Reputation: 389
My question is about the concept of distributed cache specifically for Hadoop and whether it should be called distributed Cache. A conventional definition of distributed cache is "A distributed cache spans multiple servers so that it can grow in size and in transactional capacity".
This is not true in hadoop as Distributed cache is distributed to all the nodes which runs the tasks i.e. the same file mentioned in the driver code.
Shouldn't this be called a replicative cache. The intersection of cache on all nodes should be null (or close to it) if we go by the conventional distributed cache definition. But for hadoop the result of intersection is the same file which is present in all nodes.

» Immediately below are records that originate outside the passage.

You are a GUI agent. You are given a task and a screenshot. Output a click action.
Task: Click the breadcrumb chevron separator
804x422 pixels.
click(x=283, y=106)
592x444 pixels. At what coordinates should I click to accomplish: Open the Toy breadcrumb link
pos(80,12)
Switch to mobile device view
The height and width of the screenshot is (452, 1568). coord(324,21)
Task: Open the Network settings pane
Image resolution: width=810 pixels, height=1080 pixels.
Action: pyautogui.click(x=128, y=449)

Is my understanding correct or am i missing something? Please guide.
Thanks
Upvotes: 1
Views: 452
Reputation: 38950
I too agree that it's not really "Distributed cache
". But I am convinced with YoungHobbit comments on efficiency of not hitting disk for IO operations.
The only merit I have seen in this mechanism as per Apache documentation:
The framework will copy the necessary files on to the slave node before any tasks for the job are executed on that node. Its efficiency stems from the fact that the files are only copied once per job and the ability to cache archives which are un-archived on the slaves.

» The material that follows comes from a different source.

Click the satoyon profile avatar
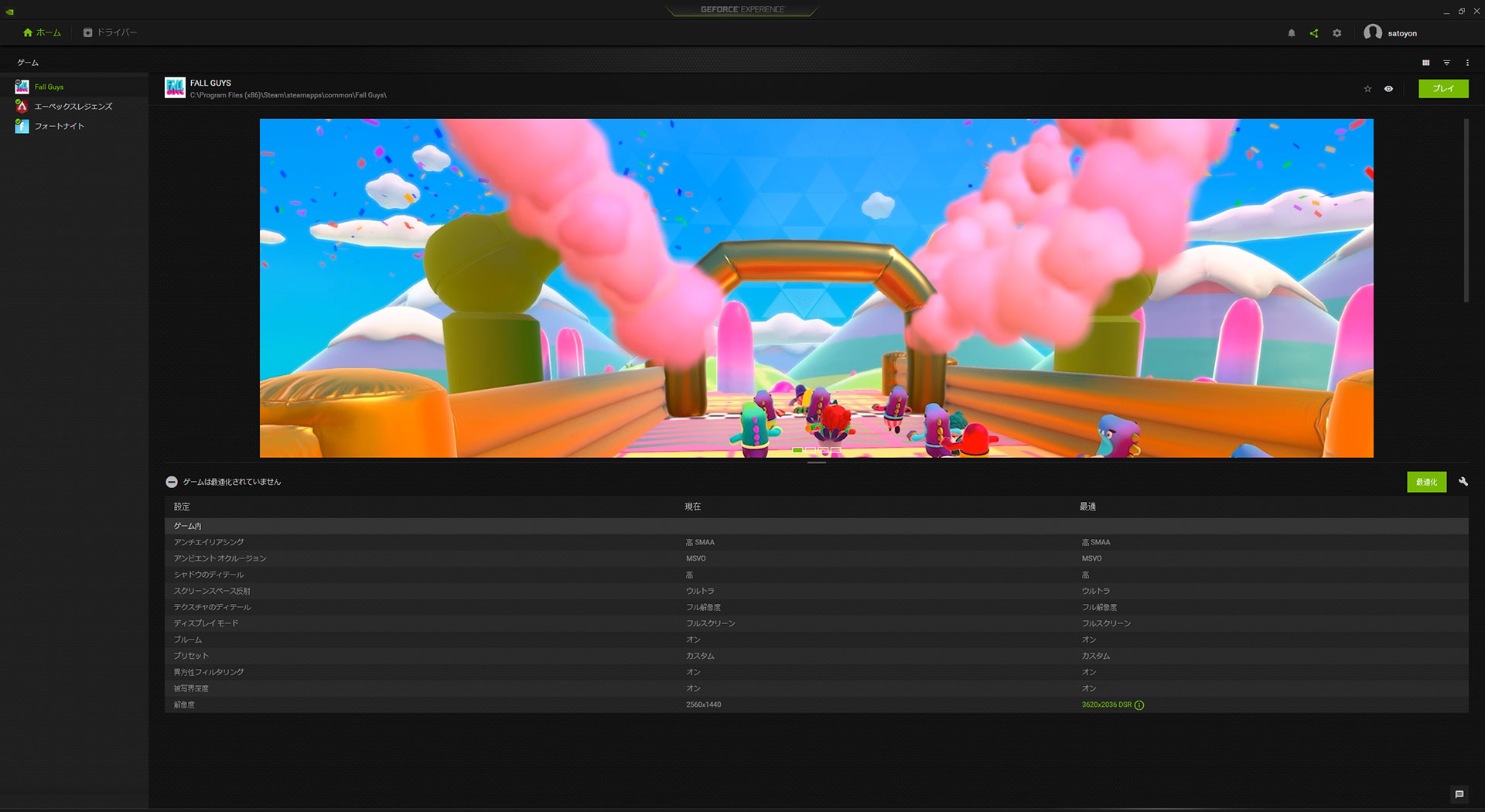The height and width of the screenshot is (812, 1485). pyautogui.click(x=1372, y=32)
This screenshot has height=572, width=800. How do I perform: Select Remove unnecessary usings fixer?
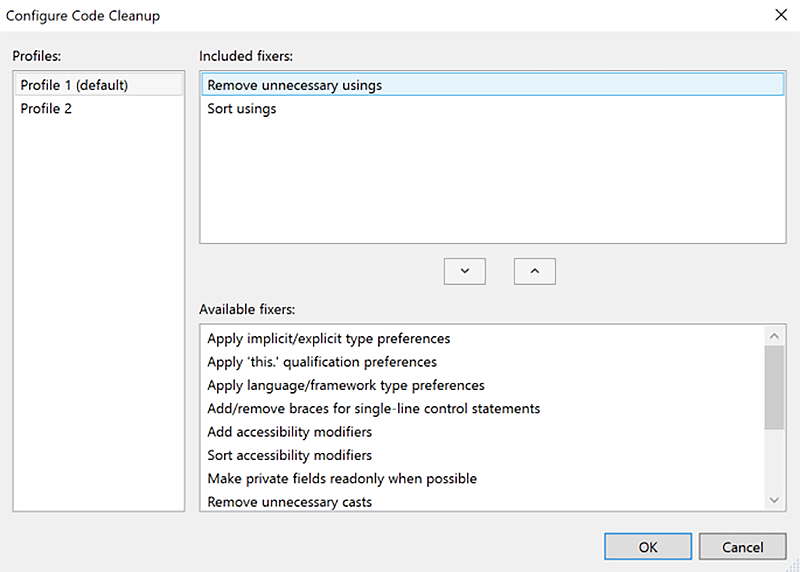pyautogui.click(x=294, y=85)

Please note that DistributedCache
has been deprecated since 2.6.0 release. You have to use new APIs in Job class to achieve the same functionality.
Upvotes: 1
Reputation: 13402
The general understanding and concept of any Cache
is to make data available in memory and avoid hitting disk for reading the data. Because reading the data from disk is a costlier operation than reading from memory.

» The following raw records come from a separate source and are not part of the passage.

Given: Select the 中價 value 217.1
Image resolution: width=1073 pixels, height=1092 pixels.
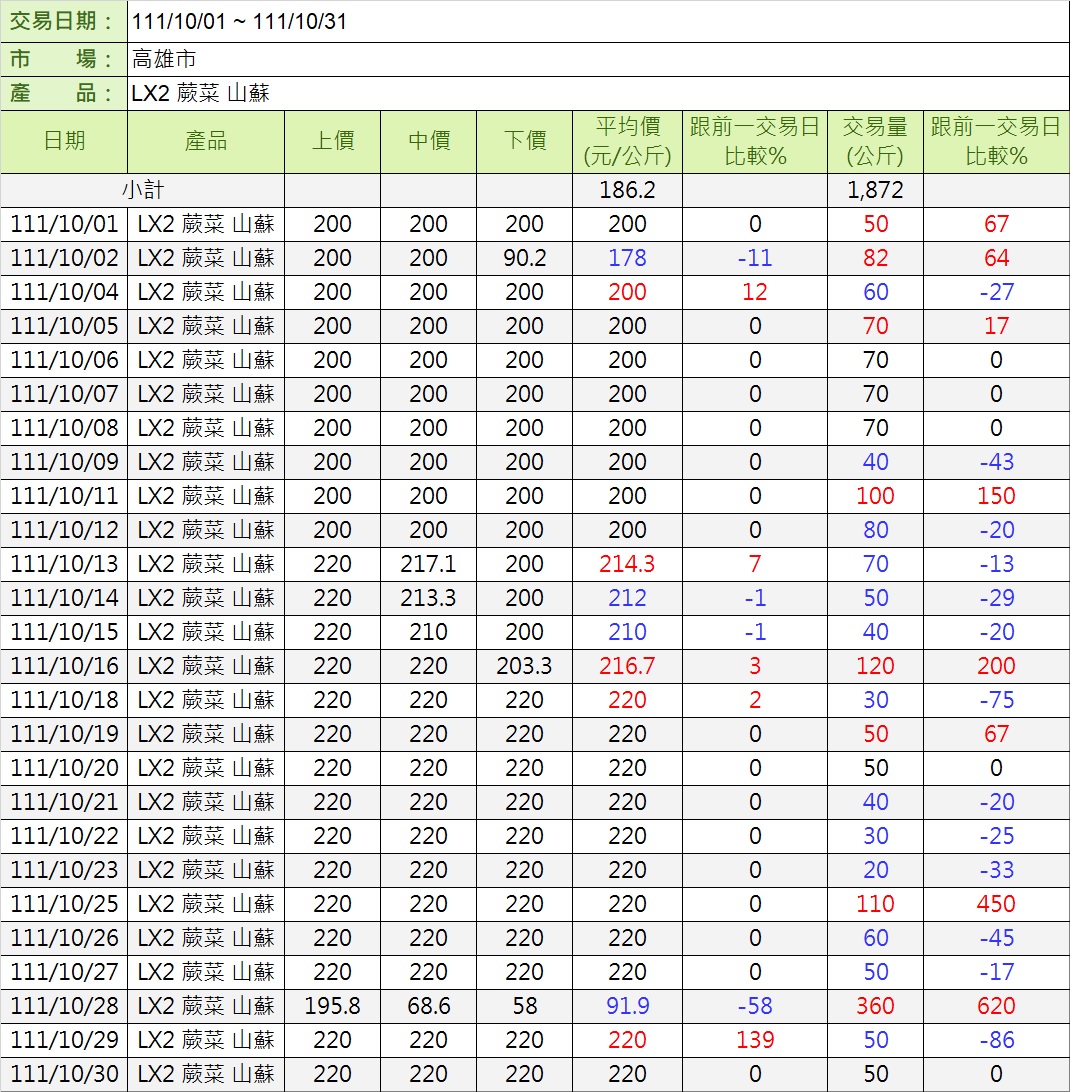Looking at the screenshot, I should pos(428,564).
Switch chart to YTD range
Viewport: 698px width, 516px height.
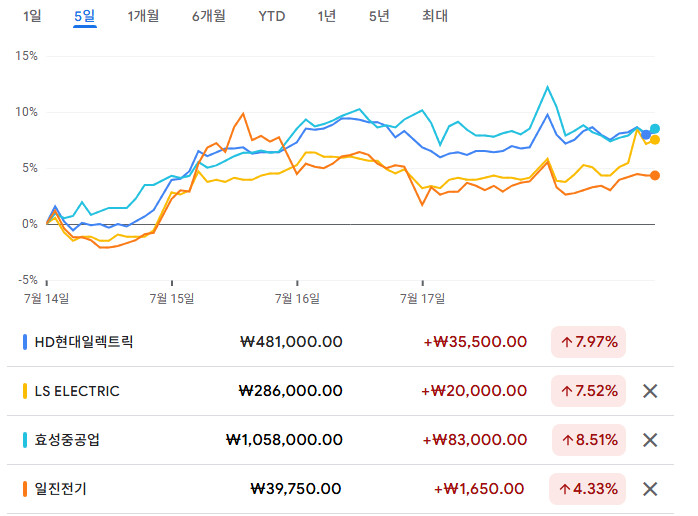pos(271,16)
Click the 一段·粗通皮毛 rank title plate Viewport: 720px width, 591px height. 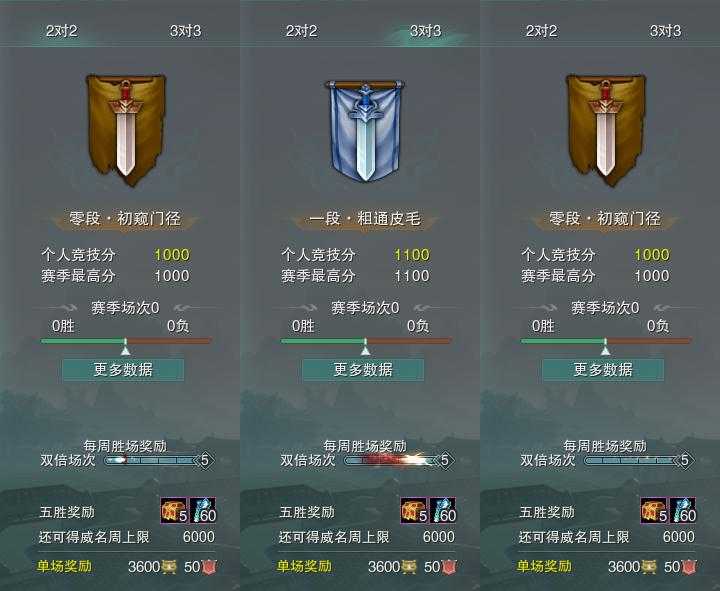pyautogui.click(x=365, y=219)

Now lets take the same analogy to Hadoop
ecosystem. Here disk is your HDFS
and memory
is local file system where are the actual tasks run. During the life cycle of an application, there may be multiple tasks are running on the same node. So when the first task is launched in the node, it will fetch the data from HDFS
and put it in the local system. Now the subsequent tasks on the same node will not fetch the same data again. That way it will save the cost of getting data from HDFS
vs getting it from local file system. The is the concept of Distributed Cache
in MapReduce
framework.
The size of the data is usually small enough that it can be loaded in the Mapper
memory, usually in few MBs.
Upvotes: 1